SUPPLIED TEXT:
Content starts
File libibverbs-Add-receive-flow-steering-support.patch of Package libibverbs

From db47da4a0b79fb3c20a744db2f70ab6b32c8a7eb Mon Sep 17 00:00:00 2001
From: Matan Barak <matanb@mellanox.com>
Date: Thu, 6 Feb 2014 14:20:33 +0200
Subject: [PATCH 6/6] Add receive flow steering support

The RDMA stack allows for applications to create IB_QPT_RAW_PACKET
QPs, which receive plain Ethernet packets, specifically packets that
don't carry any QPN to be matched by the receiving side. Applications
using these QPs must be provided with a method to program some steering
rule with the HW so packets arriving at the local port can be routed to them.

In a similar manner, when the device supports flow streeing, IB UD QPs
created by IPoIB allow user-space applications to steer specific TCP/IP
flows to their QPs.

This patch adds ibv_create_flow(), which allow providing a flow specification
for a QP.  When there's a match between the specification and a received packet,
the packet is forwarded to that QP, in a the same way one uses ibv_attach_mcast()
for IB UD multicast handling.

Flow specifications are provided as instances of struct ibv_flow_spec_yyy,
which describes L2, L3 and L4 headers.  Currently specs for Ethernet, IPv4,
TCP and UDP are defined.  Flow specs are made of values and masks.

The input to ib_create_flow() is a struct ib_flow_attr, which contains
a few mandatory control elements and optional flow specs.

 struct ibv_flow_attr {
	uint32_t comp_mask;
	enum ibv_flow_attr_type type;
	uint16_t size;
	uint16_t priority;
	uint8_t  num_of_specs;
	uint8_t  port;
	uint32_t flags;
	/* Following are the optional layers according to user request
	 * struct ibv_flow_spec_xxx [L2]
	 * struct ibv_flow_spec_yyy [L3/L4]
	 */
 };

These flow specs are defined and used in a way which allows adding new spec
types without kernel/user ABI change, just with a little API enhancement which
defines the newly added spec.

The flow spec structures are defined with TLV (Type-Length-Value) entries, which
allows calling ib_create_flow() with a list of variable length of optional specs.

For the actual processing of ibv_flow_attr the kernel uses the number
of specs and the size mandatory fields along with the TLV nature of
the specs.

The returned value from ibv_create_flow() is a struct ibv_flow, which contains
a handle provided by the kernel to be used when calling ibv_destroy_flow().
Content ends
Collected data entries:
Content starts
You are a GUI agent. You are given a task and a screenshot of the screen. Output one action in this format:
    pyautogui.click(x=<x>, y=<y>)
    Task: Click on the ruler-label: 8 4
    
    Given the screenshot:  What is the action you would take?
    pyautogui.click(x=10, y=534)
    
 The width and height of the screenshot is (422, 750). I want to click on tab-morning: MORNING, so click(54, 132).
Content ends
EXERCISE DESCRIPTION:
Could you continue the receive flow steering patch description above, picking up right after its last sentence?

ANSWER BELOW:
The ib_flow_attr enum type supports usage of flow steering for promiscuous
and sniffer purposes:

    IBV_FLOW_ATTR_NORMAL - "regular" rule, steering according to rule specification

    IBV_FLOW_ATTR_ALL_DEFAULT - default unicast and multicast rule, receive
        all Ethernet traffic which isn't steered to any QP

    IBV_FLOW_ATTR_MC_DEFAULT - same as IB_FLOW_ATTR_ALL_DEFAULT but only for multicast

ALL_DEFAULT and MC_DEFAULT rules options are valid only for Ethernet link type.

Signed-off-by: Hadar Hen Zion <hadarh@mellanox.com>
Signed-off-by: Or Gerlitz <ogerlitz@mellanox.com>
Signed-off-by: Matan Barak <matanb@mellanox.com>
---
 include/infiniband/driver.h   |    4 +
 include/infiniband/kern-abi.h |   99 ++++++++++++++++++++++++++++++++
 include/infiniband/verbs.h    |  128 +++++++++++++++++++++++++++++++++++++++++-
 src/cmd.c                     |  105 ++++++++++++++++++++++++++++++++++
 src/device.c                  |    4 +
 src/libibverbs.map            |    2 
 6 files changed, 340 insertions(+), 2 deletions(-)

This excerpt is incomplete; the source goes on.